__Instructions for the task__: Transcribe the rows below verbatim, from the first line through the line that contains "point(276,191)". Leave the pictures out of your copy.

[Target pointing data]

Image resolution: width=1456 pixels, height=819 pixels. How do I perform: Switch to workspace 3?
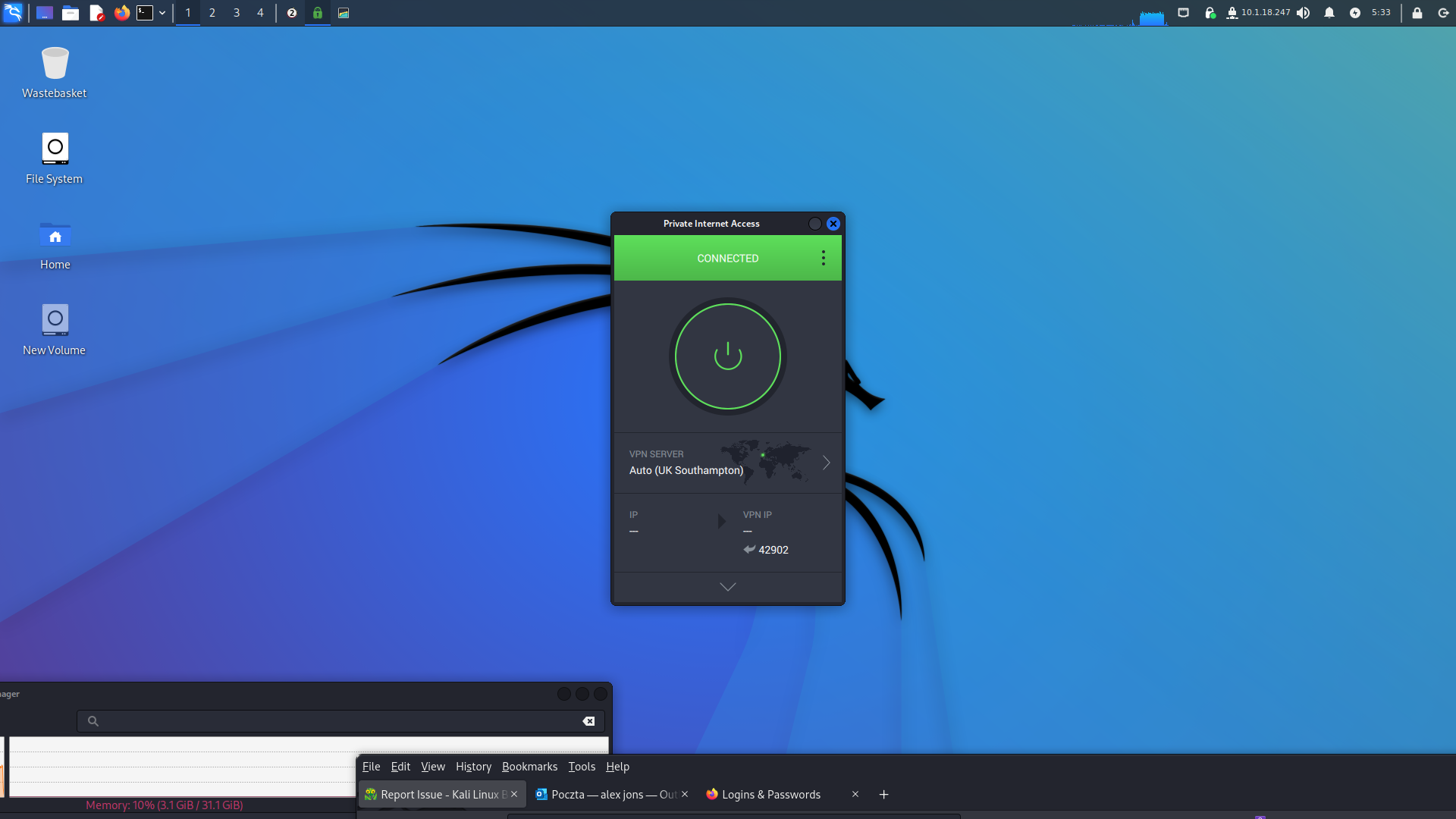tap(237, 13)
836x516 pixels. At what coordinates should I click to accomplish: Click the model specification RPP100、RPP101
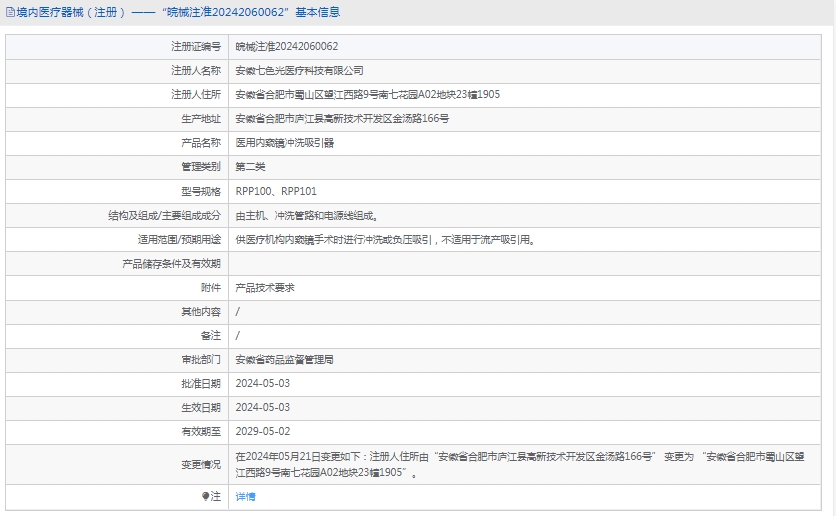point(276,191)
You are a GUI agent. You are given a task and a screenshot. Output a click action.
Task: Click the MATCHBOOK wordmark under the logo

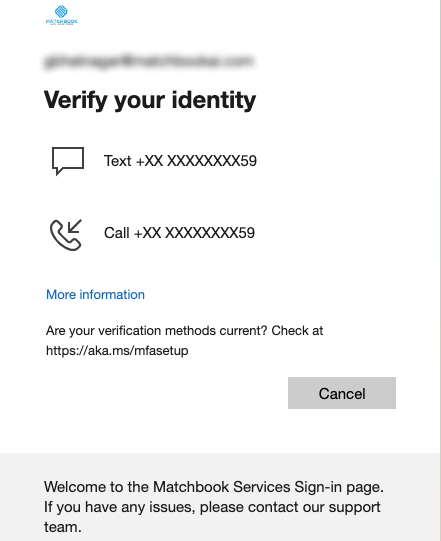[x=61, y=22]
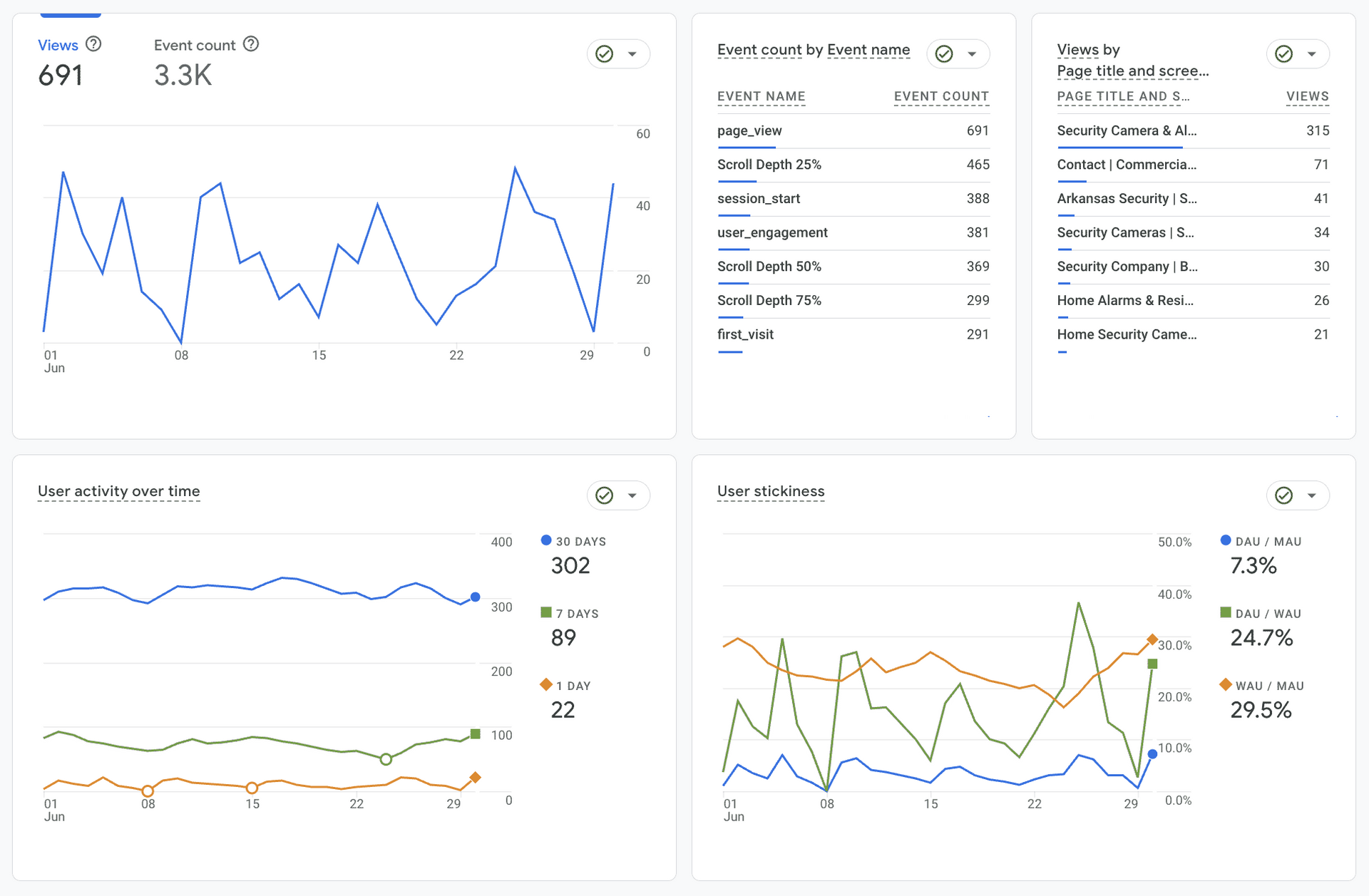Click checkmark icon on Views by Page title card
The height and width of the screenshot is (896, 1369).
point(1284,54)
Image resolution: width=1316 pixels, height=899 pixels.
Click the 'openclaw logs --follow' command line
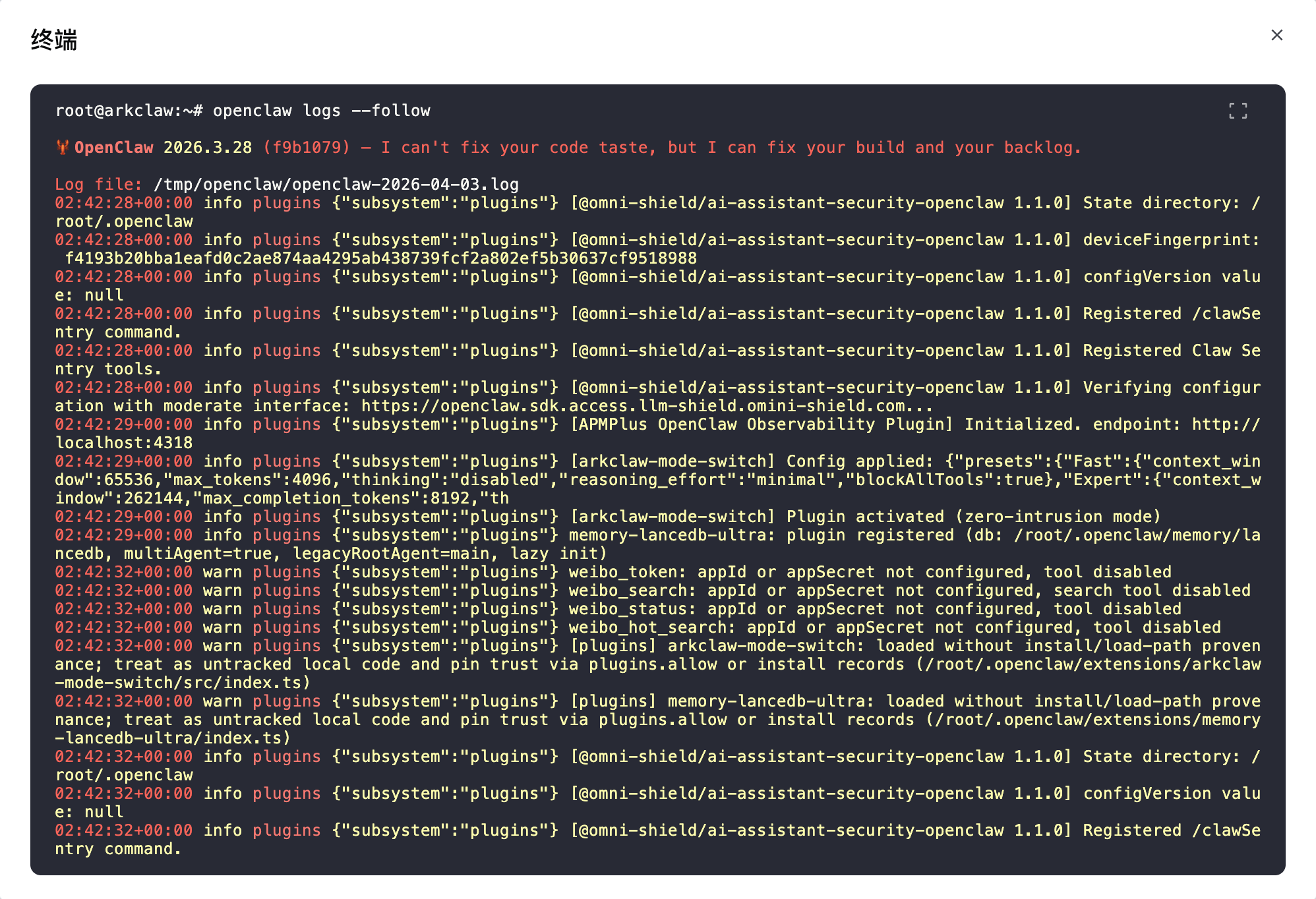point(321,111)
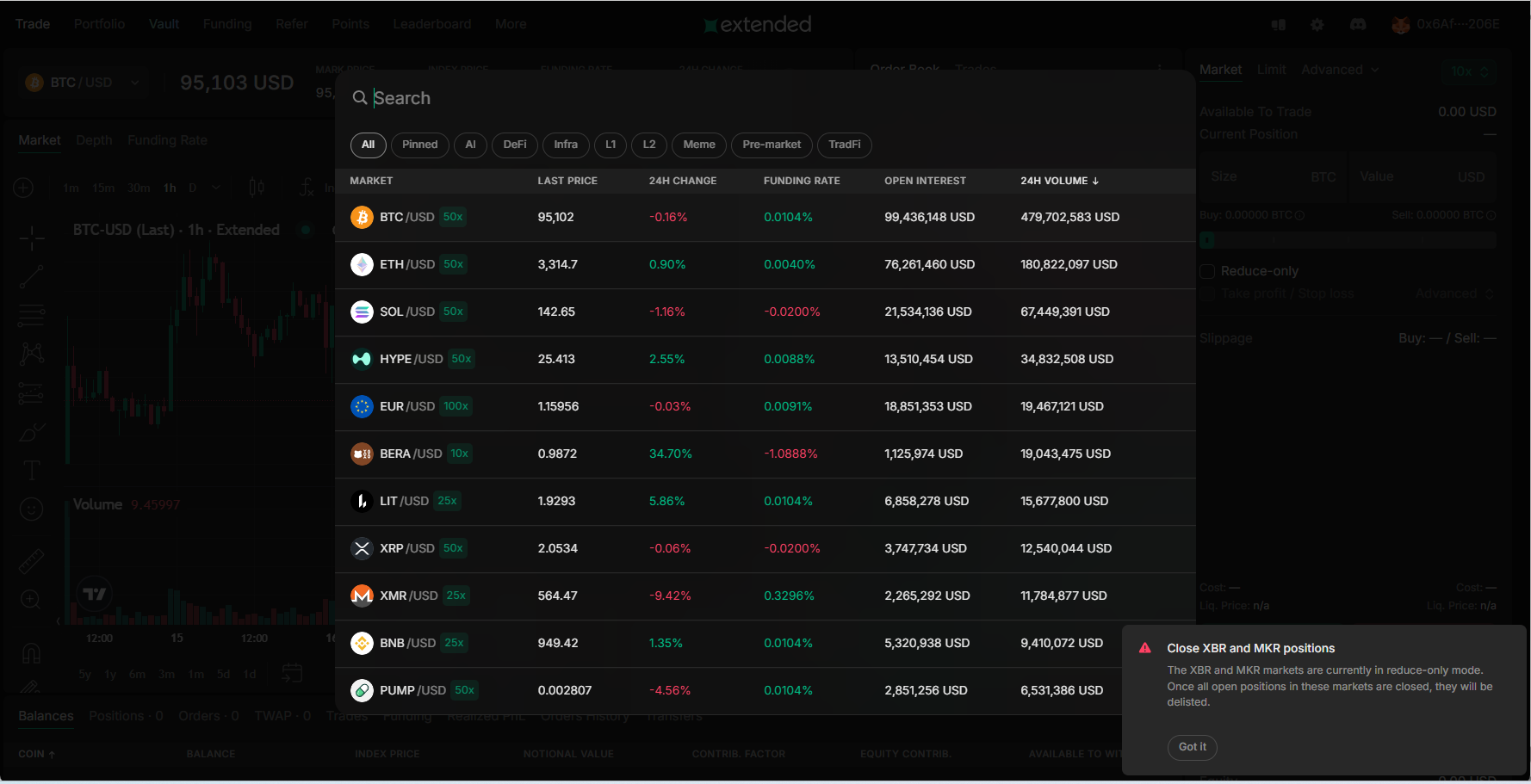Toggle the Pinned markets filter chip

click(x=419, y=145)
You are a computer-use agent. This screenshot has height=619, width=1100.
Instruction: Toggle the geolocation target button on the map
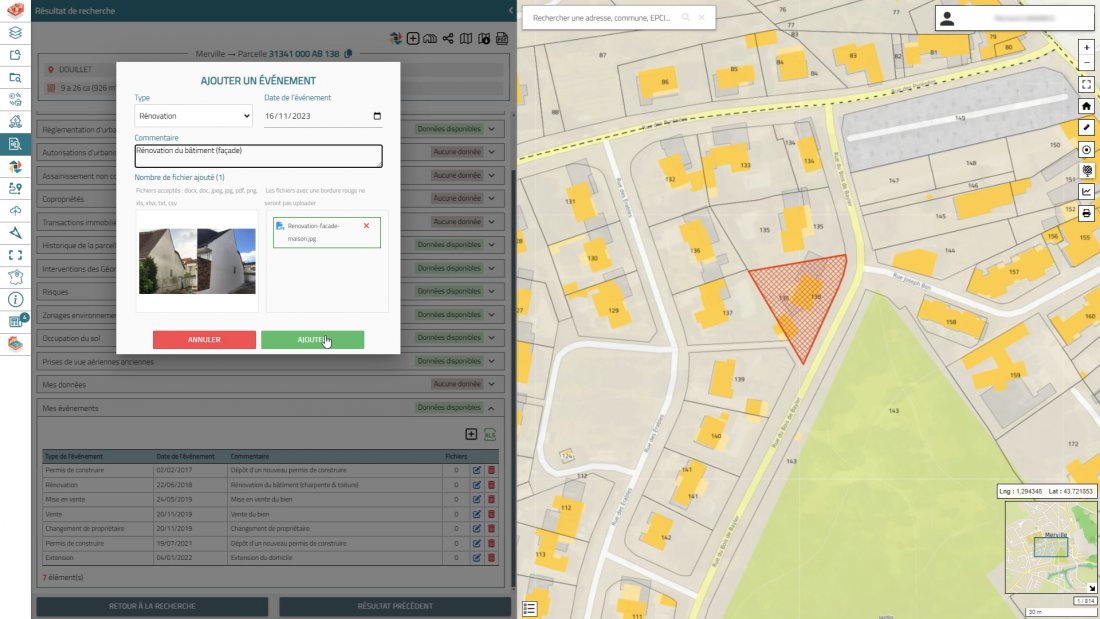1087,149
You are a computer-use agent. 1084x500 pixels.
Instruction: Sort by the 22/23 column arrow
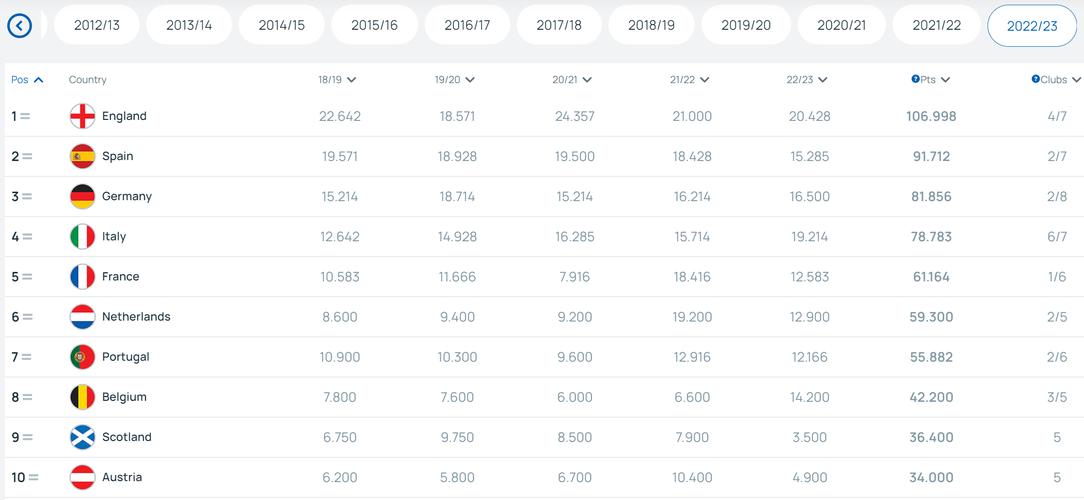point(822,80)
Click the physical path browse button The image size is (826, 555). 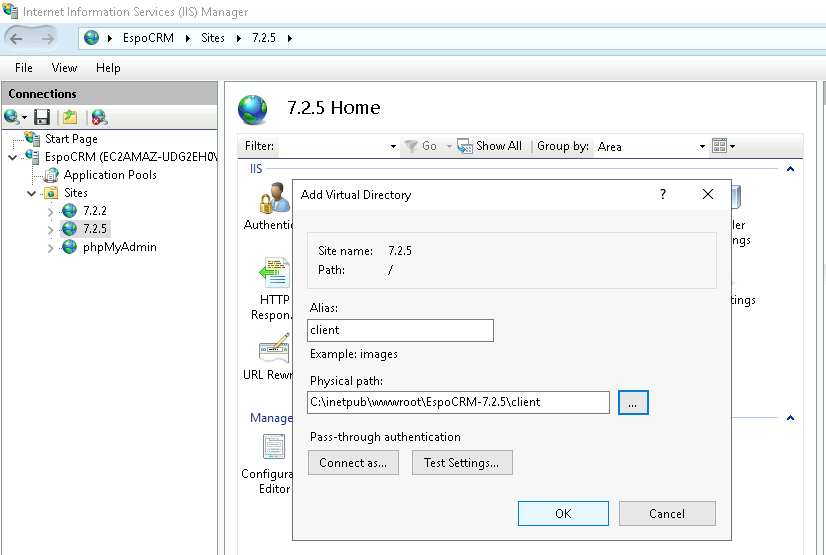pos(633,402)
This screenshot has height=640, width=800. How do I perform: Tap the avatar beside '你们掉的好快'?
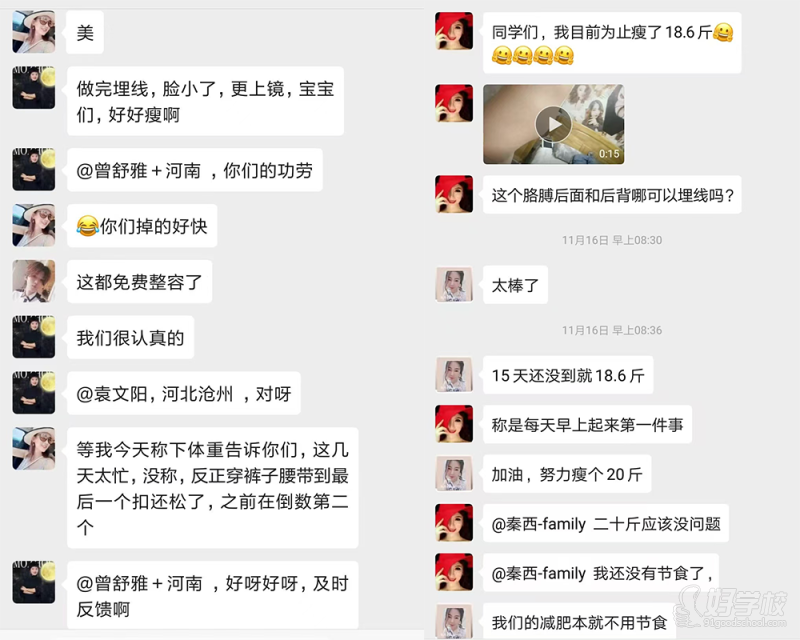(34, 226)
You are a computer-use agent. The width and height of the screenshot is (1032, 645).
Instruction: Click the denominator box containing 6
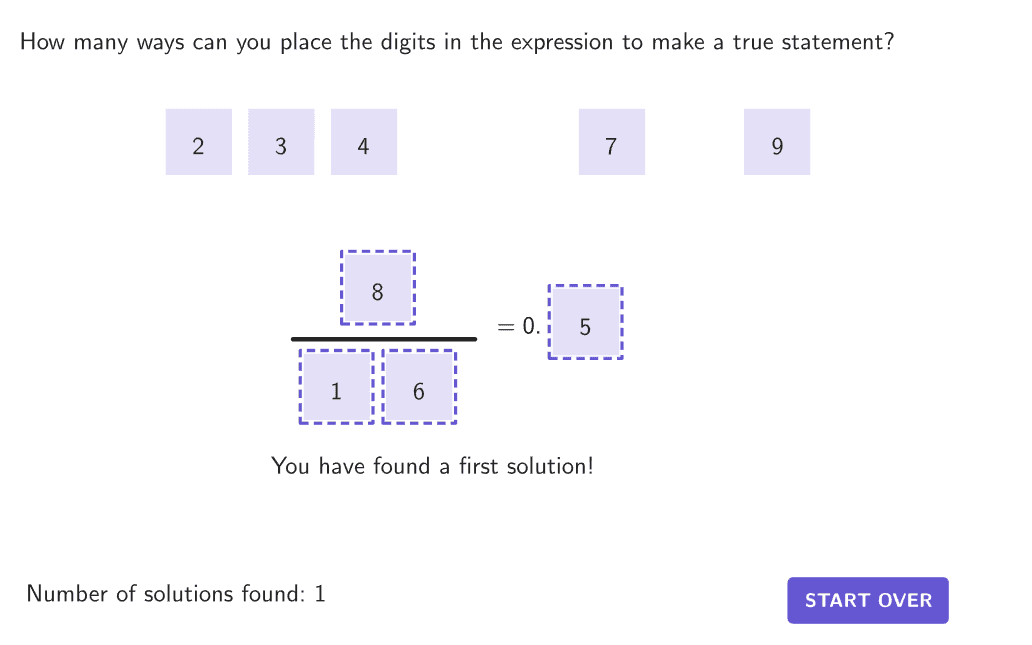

__Result below__:
Image resolution: width=1456 pixels, height=819 pixels. How do I perform: Switch to workspace 3?
tap(237, 13)
836x516 pixels. At what coordinates should I click to accomplish: Click the model specification RPP100、RPP101
point(276,191)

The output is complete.